Target pointing data

= = = = = = =

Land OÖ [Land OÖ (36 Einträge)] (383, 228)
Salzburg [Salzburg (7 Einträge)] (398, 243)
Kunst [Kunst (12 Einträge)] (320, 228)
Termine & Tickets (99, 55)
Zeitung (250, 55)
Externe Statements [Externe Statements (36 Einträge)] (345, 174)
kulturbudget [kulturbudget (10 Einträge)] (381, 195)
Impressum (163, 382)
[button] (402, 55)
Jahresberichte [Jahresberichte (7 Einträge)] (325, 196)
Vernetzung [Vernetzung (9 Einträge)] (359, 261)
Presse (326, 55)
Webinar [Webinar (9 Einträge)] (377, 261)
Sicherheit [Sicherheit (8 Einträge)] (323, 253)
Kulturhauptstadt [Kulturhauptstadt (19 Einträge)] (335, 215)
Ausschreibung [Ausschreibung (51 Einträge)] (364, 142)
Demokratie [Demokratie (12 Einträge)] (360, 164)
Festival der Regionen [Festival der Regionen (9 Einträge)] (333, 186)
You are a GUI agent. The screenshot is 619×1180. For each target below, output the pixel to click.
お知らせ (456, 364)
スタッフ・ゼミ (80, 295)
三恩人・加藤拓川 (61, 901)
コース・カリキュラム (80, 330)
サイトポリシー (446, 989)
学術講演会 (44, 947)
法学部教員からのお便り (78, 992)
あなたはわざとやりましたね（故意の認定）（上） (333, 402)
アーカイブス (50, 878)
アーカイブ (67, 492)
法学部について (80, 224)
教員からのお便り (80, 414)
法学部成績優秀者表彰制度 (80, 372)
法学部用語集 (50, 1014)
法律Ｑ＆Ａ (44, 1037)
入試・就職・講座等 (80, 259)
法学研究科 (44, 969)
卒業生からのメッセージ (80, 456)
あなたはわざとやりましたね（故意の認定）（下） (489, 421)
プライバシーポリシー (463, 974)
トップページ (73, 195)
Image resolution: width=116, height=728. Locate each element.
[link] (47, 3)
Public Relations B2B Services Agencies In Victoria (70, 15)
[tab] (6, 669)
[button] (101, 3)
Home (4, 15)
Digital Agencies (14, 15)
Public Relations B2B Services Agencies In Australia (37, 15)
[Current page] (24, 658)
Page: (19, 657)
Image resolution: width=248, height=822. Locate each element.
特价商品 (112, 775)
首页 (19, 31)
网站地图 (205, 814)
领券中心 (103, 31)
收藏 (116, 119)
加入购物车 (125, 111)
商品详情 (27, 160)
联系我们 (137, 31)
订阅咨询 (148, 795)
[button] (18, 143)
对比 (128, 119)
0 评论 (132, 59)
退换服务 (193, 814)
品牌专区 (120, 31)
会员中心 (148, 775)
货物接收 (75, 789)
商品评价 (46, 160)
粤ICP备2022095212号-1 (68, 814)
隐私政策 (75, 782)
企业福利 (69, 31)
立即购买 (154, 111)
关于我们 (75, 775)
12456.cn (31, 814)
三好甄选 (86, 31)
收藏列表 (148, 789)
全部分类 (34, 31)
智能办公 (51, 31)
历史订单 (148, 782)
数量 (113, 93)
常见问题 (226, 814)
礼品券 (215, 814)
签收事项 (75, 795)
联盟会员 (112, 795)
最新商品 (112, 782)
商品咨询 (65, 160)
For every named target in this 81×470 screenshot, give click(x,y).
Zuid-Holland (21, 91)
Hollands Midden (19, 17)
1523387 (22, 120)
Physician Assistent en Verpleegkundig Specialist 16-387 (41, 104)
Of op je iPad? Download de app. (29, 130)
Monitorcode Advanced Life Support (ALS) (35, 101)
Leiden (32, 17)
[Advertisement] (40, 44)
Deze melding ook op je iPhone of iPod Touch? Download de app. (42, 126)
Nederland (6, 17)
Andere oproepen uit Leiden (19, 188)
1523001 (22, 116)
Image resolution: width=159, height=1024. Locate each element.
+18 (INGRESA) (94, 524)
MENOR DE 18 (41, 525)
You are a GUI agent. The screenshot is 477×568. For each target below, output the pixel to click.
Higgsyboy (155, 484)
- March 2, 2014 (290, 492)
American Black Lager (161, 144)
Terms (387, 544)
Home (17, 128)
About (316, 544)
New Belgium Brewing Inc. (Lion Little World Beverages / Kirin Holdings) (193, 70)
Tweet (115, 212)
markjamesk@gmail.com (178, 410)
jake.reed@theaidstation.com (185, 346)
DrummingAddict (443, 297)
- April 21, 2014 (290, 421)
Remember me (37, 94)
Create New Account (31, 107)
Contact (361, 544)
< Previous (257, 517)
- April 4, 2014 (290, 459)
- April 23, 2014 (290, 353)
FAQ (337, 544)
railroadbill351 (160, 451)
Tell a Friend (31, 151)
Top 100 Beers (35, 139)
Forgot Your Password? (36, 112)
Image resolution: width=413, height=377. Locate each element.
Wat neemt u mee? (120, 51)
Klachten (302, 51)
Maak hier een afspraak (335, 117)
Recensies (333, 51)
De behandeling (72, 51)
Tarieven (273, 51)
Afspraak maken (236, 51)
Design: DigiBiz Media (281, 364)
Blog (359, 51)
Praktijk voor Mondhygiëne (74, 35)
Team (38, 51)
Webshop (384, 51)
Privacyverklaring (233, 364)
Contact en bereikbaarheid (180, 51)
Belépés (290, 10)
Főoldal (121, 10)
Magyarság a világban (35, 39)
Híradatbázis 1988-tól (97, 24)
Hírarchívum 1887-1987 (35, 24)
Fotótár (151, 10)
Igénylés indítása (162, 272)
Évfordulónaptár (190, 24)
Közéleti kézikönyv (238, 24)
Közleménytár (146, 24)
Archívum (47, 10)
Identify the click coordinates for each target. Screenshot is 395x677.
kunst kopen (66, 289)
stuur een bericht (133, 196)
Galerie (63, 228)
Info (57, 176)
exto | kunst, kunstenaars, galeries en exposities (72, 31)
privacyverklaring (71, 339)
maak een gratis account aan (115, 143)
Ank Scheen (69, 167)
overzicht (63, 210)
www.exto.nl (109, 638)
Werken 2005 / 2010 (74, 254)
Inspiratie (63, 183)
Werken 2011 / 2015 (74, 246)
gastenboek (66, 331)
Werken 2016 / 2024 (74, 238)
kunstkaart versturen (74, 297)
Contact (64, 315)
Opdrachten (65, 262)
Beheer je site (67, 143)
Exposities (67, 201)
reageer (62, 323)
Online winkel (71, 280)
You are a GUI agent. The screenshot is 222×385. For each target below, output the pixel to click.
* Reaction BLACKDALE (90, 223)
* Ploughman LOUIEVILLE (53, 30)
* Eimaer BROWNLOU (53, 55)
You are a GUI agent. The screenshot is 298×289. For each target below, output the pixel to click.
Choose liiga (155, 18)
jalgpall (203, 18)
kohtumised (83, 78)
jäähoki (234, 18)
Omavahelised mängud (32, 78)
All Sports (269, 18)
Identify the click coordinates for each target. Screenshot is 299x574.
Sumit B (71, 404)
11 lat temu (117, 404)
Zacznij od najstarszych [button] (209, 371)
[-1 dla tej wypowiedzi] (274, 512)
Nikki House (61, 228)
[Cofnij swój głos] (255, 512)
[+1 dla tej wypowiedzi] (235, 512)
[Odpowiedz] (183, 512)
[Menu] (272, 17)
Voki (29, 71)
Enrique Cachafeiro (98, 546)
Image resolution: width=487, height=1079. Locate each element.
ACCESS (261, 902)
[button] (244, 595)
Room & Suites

= = = = = = =

### TASK INSTRUCTIONS
Select every line of the records above that contains the word "Relations", with case counting, and copy each one out.

### COMPLETED TASK
Public Relations B2B Services Agencies In Victoria (70, 15)
Public Relations B2B Services Agencies In Australia (37, 15)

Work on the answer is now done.